By Mark McRenyolds, A Rocha USA’s SoCal Project Director
As profoundly expressed in Dr. David Taylor’s entry, artists help us in seasons that don’t make sense. Entering this Advent season with acute aches and chronic longings, we’re drawn to the ready gifts offered by A Rocha Arts partners. Lyric expressions taken from recently-released works serve as a spring from which each week’s reflection flows. We begin.
Reader Instructions: please pick a random thought below. My hope is that “these words of my mouth and this meditation of my heart will be pleasing in your sight, LORD, my Rock and my Redeemer” (Ps. 19:14), and in yours, O Reader. Please do read the words, but also feel free to read between the lines because the Lord has blessed the space that’s in between.

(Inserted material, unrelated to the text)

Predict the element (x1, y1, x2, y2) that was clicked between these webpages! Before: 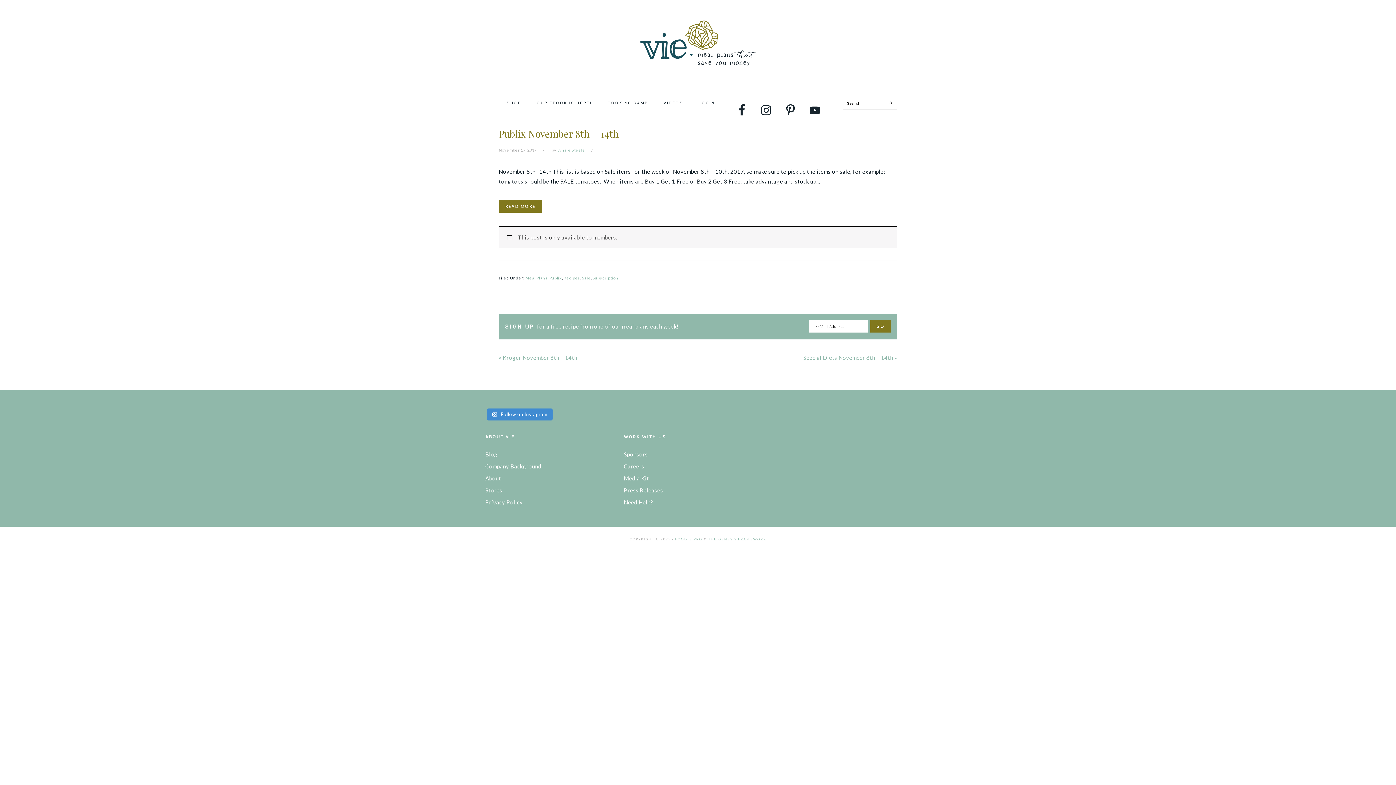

My wife and I share a house with two other people: that means I listen to the music of others. I walked into the kitchen recently and found one of our housemates listening to Christmas music – a full two weeks before Thanksgiving. My mind quickly raced to judge: “Christmas comes earlier every year!” Thankfully, I did not blurt out my unkind thoughts, and, as I did my business in the kitchen, the well-known words and tunes woke the hope of Christmas in me. Wow – it’s almost Christmas – when Jesus came! Jesus really is coming, but we live in that hopeful (and sometimes hard) in-between space blessed by his presence in Spirit.

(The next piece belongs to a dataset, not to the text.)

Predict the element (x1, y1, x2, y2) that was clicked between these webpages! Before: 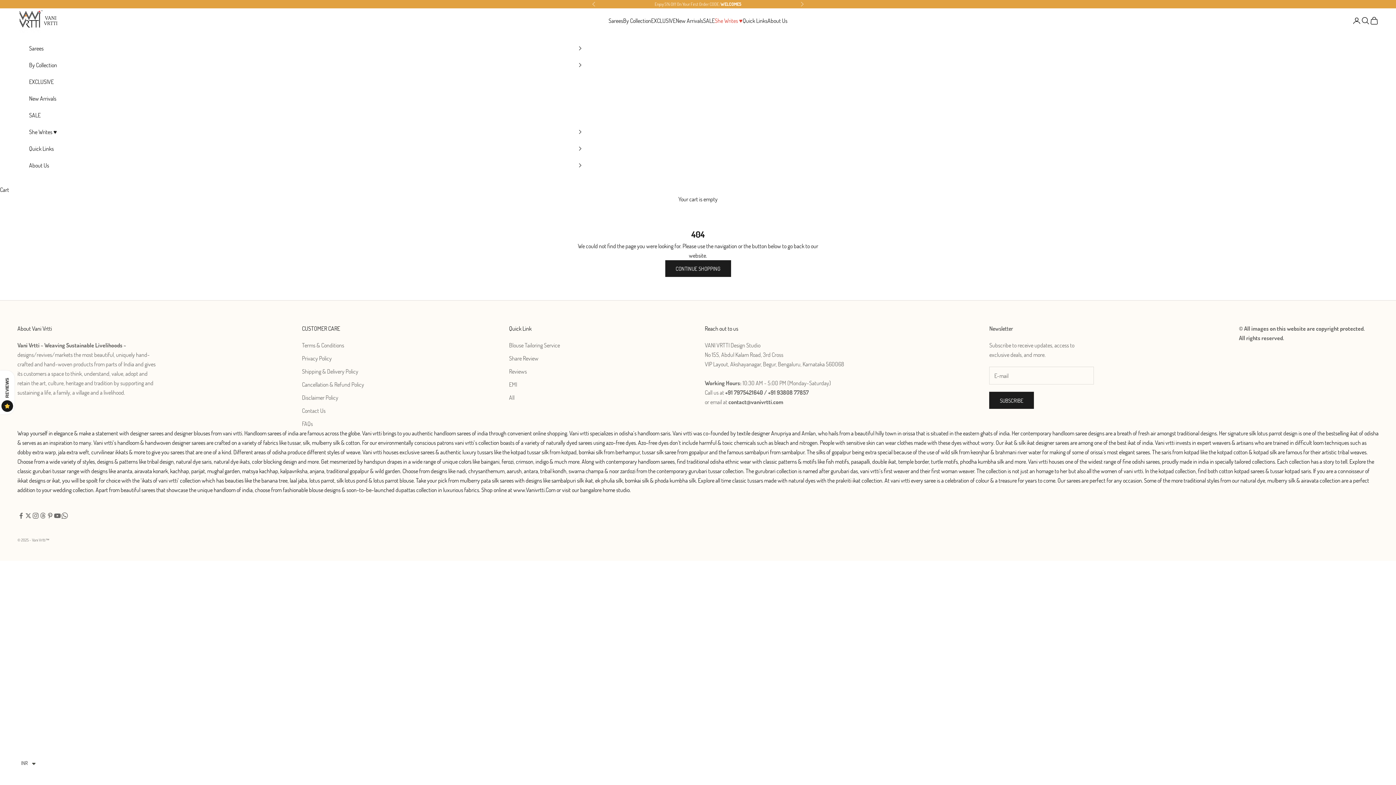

The holiday season brings the short luxury of free time (Thanksgiving, Christmas, New Year’s Day) and induces introspective reflection in me. In that in-between space, my mind, so often tunnel-visioned on the work at hand, relaxes a bit, wanders about, and ponders the last year, while wondering about the New Year, for which I am hopeful. That in-between space is blessed.
How good it was to find fellow believers who deeply care about God’s creation – that was the gist of a recently-posted comment in A Rocha USA’s program Love Your Place. I have heard that comment before and so responded that I too have often felt awkward and lonely, in between Christians and conservationists, not accepted well by either camp, an oddity. Eventually, I realized that is right where I was supposed to be, that God had blessed me to be in that space in between.

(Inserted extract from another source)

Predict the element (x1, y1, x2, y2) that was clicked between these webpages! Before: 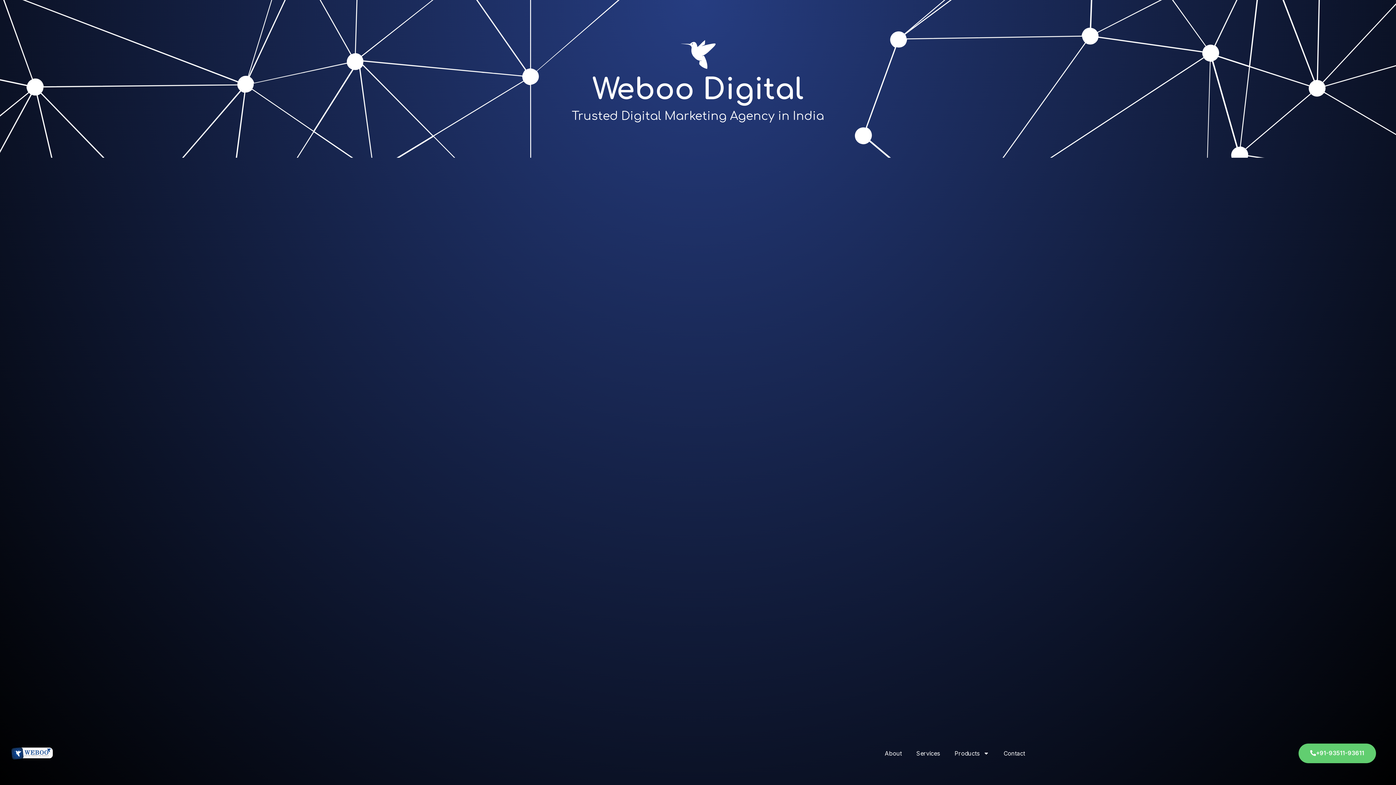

Preparing for A Rocha’s Eco Church, I enrolled in a utility’s workshop on electricity and conservation. I was reminded of my high school and college physics classes: that we do not know exactly where an electron is at a given time, that electrons can move from low to high energy states, that matter is mostly space. In other words, at the atomic level, there’s a whole lot of space: almost all in between. Life is mostly in between, just as God made it, blessed it and called it good.
May this time of holydays create a holy space in your life, in-between times, full of watchful waiting for the coming of the hopes and dreams of all the years, our hope, Immanuel. He who is God with us, he who reconciled all things to God through his death on the cross (Col. 1:20). He became the in-between for us and the rest of creation.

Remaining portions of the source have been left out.